De nombreux auteurs (pour une revue voir Epstein, 2002 ; Lambrecht, 1994 ; Reboul, 1997) se sont intéressés au statut référentiel d’un GN avec un indéfini : il est admis qu’un tel GN ne peut faire référence à une entité déjà présente dans le discours (voir les travaux de Russell, présentés par Reboul, 2001), ou bien que l’entité est inconnue du locuteur ou de l’allocutaire (Reboul, 1997).

Pourtant, d’autres chercheurs proposent qu’un GN fait référence à une entité, même avec un indéfini (Donnellan, 1966). Une proposition relative restrictive doit normalement être attachée à une expression référentielle, son antécédent, qui fait référence à une entité déjà présente dans le modèle du discours. De fait, une proposition relative ne peut pas être attachée à un GN avec un article indéfini, puisque par définition ce dernier fait référence à une entité qui ne fait pas partie du système référentiel du discours. De telles constructions existent pourtant et les énoncés produits alors sont compréhensibles, comme (54).

(54)A man I had never seen before came into my office and… (Un homme que je n’avais jamais vu auparavant entra dans mon bureau et…, d’après Givón, 1982)

Une étude en production (Holmes, 1995) montre que des locuteurs de l’anglais et du français produisent des phrases où l’antécédent d’une proposition relative restrictive est un GN avec un article indéfini, dans des proportions non négligeables (respectivement 38 % et 41 % des propositions relatives). L’étude de corpus de Baltazart et Kister (2000) montre aussi que pour des structures « N1 de N2 » en français, pour « N1 défini de N2 indéfini » (le résumé d’une œuvre), 85 % des attachements sont réalisés vers N2. Les locuteurs du français produisent ainsi des propositions relatives dont l’antécédent est un GN avec un article indéfini. Ce type de GN, selon Givón (1982), fait bien référence à une entité qui est dans l’arrière-plan discursif (discourse background).

La givenness hierarchy (Gundel et al., 1993, 2000) considère qu’un GN avec article indéfini est référentiel et signale que le statut cognitif du référent est de type identifiable, le plus bas dans la hiérarchie. Si ce référent ne fait pas partie du discours avant d’être mentionné, il en fait partie dès son introduction par cette expression référentielle. Une telle conception est comparable avec celle de Hawkins (1984). Un GN avec un article défini signale un référent dont le statut cognitif est plus élevé dans la hiérarchie ; l’entité est ici donnée (given), alors qu’elle était nouvelle dans le cas d’un GN avec article indéfini.
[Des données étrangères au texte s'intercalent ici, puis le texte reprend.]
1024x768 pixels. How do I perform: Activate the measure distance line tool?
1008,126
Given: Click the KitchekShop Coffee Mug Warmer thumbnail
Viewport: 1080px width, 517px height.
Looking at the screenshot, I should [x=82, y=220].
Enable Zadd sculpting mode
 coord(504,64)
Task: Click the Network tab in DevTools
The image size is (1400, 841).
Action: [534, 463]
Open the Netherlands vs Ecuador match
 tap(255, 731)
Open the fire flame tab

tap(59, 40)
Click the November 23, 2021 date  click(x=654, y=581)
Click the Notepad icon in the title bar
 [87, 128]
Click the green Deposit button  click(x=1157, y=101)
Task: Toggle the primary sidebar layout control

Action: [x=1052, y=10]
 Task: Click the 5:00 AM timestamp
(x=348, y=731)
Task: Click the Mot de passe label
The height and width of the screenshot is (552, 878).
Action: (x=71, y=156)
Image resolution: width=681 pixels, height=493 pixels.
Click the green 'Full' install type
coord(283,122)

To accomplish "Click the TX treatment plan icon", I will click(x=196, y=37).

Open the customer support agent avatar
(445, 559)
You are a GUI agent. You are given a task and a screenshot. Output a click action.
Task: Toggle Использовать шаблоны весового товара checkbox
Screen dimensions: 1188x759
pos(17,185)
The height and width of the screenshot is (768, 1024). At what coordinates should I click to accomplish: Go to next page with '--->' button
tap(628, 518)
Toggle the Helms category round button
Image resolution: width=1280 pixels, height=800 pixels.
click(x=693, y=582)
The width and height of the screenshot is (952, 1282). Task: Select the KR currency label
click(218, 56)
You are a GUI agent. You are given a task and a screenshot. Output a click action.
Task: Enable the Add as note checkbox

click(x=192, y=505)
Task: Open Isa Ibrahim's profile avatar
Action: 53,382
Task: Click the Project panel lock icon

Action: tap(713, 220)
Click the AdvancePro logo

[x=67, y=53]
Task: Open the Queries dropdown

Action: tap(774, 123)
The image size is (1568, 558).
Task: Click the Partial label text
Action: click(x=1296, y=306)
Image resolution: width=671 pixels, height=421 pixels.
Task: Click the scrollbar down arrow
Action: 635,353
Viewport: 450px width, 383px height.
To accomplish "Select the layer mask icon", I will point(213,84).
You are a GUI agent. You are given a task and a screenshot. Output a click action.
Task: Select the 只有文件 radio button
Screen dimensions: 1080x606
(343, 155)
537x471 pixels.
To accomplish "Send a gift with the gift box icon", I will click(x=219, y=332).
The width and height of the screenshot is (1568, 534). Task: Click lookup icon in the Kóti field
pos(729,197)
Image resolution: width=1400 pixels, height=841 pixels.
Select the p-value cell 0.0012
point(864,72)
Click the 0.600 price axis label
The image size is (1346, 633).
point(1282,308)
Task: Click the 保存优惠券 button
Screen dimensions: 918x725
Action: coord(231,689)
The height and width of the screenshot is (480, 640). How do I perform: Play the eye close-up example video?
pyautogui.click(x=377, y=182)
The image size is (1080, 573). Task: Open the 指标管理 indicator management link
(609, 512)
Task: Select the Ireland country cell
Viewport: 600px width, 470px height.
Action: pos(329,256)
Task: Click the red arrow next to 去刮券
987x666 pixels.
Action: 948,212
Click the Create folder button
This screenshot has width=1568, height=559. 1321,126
Epstein (2002) propose par ailleurs que ni la familiarité ni la qualité d’identifiable de façon unique ne sont nécessaires pour expliquer l’emploi de l’article défini. Ce sont la proéminence du référent et le point de vue non canonique employé dans le discours lors de l’introduction de ce référent qui importent. L’article défini ou indéfini signale en fait le niveau d’accessibilité de ce référent. Ce niveau est faible dans le cas d’un indéfini.

Pourtant, l’accessibility hierarchy (Ariel, 1990, 2001), qui a justement pour objectif de classer les expressions référentielles selon le niveau d’accessibilité qu’elles signalent, omet d’intégrer le cas des GN avec article indéfini. Cette catégorie est cependant prise en compte dans l’évaluation de l’accessibility theory faite par Toole (1996), qui place ce type de GN au plus bas dans la hiérarchie. L’analyse de corpus réalisée montre qu’en effet, un GN avec un article indéfini signale un faible niveau d’accessibilité du référent.

Notes
26.

Pour une présentation en français de cet aspect du langage, voir Creissels (2006).